* **What to work on**
Can you write out the data again, only from the line containing "Click the paint" through the line containing "Action: [231, 72]", keeping every request, and shift each coordinate in the answers by -72?

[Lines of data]
══════
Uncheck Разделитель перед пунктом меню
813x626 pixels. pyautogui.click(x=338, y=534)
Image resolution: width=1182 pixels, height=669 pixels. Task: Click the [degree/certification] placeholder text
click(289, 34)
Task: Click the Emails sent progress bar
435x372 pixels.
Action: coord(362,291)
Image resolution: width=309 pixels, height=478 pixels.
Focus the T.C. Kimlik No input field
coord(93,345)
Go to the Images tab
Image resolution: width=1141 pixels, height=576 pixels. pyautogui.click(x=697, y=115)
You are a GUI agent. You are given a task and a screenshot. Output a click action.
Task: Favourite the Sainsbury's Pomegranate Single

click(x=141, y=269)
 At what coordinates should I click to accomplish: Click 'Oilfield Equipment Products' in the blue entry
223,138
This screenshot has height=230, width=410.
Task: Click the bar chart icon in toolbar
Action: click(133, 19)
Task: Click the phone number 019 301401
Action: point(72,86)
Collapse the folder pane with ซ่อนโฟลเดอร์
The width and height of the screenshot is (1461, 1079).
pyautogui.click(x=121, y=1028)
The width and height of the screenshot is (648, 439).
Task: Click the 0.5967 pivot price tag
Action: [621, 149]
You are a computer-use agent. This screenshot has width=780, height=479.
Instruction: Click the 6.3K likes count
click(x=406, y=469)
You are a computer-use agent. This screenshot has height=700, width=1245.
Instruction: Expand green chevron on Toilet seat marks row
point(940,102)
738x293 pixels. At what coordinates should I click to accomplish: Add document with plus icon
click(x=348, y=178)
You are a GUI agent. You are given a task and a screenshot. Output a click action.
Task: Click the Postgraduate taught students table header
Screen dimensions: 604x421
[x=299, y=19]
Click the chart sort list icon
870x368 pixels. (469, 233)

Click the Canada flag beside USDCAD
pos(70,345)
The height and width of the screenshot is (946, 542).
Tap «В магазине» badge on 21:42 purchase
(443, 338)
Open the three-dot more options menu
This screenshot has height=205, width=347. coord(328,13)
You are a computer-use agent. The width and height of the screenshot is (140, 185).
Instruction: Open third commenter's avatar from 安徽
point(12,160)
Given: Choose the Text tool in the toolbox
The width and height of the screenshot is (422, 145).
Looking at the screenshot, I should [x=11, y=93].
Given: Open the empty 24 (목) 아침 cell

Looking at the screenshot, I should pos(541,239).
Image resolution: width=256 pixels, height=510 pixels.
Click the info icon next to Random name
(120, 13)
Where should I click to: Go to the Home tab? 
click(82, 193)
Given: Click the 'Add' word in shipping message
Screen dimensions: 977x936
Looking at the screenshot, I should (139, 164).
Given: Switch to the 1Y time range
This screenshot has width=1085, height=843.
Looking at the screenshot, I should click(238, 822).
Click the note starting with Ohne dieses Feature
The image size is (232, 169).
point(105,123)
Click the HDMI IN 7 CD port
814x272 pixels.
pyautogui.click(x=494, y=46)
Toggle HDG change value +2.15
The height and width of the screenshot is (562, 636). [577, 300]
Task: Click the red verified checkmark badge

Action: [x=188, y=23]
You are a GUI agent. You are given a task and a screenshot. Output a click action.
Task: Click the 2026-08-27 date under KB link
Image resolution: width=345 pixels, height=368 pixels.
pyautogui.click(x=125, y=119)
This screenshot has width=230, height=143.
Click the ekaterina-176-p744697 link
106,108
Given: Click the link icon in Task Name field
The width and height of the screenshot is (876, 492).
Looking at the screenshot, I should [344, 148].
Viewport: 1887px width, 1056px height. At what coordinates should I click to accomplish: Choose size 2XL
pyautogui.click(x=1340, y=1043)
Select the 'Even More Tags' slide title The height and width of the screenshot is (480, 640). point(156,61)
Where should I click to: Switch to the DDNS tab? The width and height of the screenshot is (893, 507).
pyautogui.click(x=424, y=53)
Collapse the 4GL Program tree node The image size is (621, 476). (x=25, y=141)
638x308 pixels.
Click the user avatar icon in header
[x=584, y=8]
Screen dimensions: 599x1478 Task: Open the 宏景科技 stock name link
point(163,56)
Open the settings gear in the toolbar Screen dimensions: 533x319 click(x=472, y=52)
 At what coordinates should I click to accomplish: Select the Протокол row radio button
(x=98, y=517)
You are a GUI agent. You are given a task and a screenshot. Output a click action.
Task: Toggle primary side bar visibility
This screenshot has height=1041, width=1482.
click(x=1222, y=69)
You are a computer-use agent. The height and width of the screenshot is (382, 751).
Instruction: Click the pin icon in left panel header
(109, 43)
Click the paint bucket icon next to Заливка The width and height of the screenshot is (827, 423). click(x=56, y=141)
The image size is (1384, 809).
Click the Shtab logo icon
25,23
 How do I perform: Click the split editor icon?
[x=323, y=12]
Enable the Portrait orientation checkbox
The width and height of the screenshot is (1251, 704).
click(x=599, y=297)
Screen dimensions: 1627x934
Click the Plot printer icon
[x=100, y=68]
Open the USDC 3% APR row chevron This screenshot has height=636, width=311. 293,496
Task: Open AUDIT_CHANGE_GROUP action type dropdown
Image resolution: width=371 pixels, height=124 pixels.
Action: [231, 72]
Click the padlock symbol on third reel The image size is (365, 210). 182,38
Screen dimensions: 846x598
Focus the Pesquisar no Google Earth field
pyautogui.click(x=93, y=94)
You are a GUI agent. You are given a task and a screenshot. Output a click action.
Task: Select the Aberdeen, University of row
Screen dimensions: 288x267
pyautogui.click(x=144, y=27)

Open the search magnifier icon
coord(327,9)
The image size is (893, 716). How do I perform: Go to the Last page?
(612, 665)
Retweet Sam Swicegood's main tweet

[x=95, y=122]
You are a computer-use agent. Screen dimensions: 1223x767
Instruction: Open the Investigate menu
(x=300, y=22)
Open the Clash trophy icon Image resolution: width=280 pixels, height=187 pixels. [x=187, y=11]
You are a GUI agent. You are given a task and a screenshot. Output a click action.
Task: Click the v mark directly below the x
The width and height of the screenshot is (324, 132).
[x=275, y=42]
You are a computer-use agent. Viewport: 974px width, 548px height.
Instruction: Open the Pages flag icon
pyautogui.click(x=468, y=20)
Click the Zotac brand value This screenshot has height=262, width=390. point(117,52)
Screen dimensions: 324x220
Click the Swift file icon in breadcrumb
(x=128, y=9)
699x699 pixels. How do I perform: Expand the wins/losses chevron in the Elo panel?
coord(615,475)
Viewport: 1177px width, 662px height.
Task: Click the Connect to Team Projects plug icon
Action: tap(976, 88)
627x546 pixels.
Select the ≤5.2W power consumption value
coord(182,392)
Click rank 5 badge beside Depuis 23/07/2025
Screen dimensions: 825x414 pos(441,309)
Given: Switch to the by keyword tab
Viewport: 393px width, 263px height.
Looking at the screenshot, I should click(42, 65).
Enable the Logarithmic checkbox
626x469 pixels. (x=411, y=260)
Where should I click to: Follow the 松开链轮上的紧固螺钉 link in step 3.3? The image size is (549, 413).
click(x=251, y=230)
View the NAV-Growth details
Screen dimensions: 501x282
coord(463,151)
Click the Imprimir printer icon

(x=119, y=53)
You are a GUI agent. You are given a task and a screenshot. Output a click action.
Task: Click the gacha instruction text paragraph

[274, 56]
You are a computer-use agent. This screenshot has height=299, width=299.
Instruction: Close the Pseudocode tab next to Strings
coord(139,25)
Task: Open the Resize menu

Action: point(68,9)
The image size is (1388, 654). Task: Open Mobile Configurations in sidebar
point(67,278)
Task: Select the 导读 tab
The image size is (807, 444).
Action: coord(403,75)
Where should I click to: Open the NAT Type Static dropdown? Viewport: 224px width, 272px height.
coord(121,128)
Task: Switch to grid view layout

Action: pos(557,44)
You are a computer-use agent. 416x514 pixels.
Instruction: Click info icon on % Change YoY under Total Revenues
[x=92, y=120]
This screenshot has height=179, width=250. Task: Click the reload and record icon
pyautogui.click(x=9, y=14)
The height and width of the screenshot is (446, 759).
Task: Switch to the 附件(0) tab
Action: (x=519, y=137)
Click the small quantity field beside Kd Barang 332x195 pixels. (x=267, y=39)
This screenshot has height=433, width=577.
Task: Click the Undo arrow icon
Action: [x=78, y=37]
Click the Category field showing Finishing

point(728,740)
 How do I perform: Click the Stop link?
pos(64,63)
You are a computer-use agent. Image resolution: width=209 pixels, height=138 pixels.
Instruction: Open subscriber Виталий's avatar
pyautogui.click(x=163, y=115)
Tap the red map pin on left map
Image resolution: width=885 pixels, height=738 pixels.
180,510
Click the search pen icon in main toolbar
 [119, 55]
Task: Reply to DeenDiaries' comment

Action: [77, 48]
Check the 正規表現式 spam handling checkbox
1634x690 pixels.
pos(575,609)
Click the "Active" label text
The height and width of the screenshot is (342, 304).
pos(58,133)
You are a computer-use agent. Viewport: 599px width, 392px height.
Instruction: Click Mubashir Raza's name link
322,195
══════
* **Written answer**
Click the paint bucket icon next to Заливка The width and height of the screenshot is (827, 423). click(x=-16, y=69)
The image size is (1384, 809).
Click the Shtab logo icon
-47,-49
 How do I perform: Click the split editor icon?
[x=251, y=-60]
Enable the Portrait orientation checkbox
The width and height of the screenshot is (1251, 704).
click(x=527, y=225)
Screen dimensions: 1627x934
Click the Plot printer icon
[x=28, y=-4]
Open the USDC 3% APR row chevron This screenshot has height=636, width=311. 221,424
Task: Open AUDIT_CHANGE_GROUP action type dropdown
Image resolution: width=371 pixels, height=124 pixels.
Action: [159, 0]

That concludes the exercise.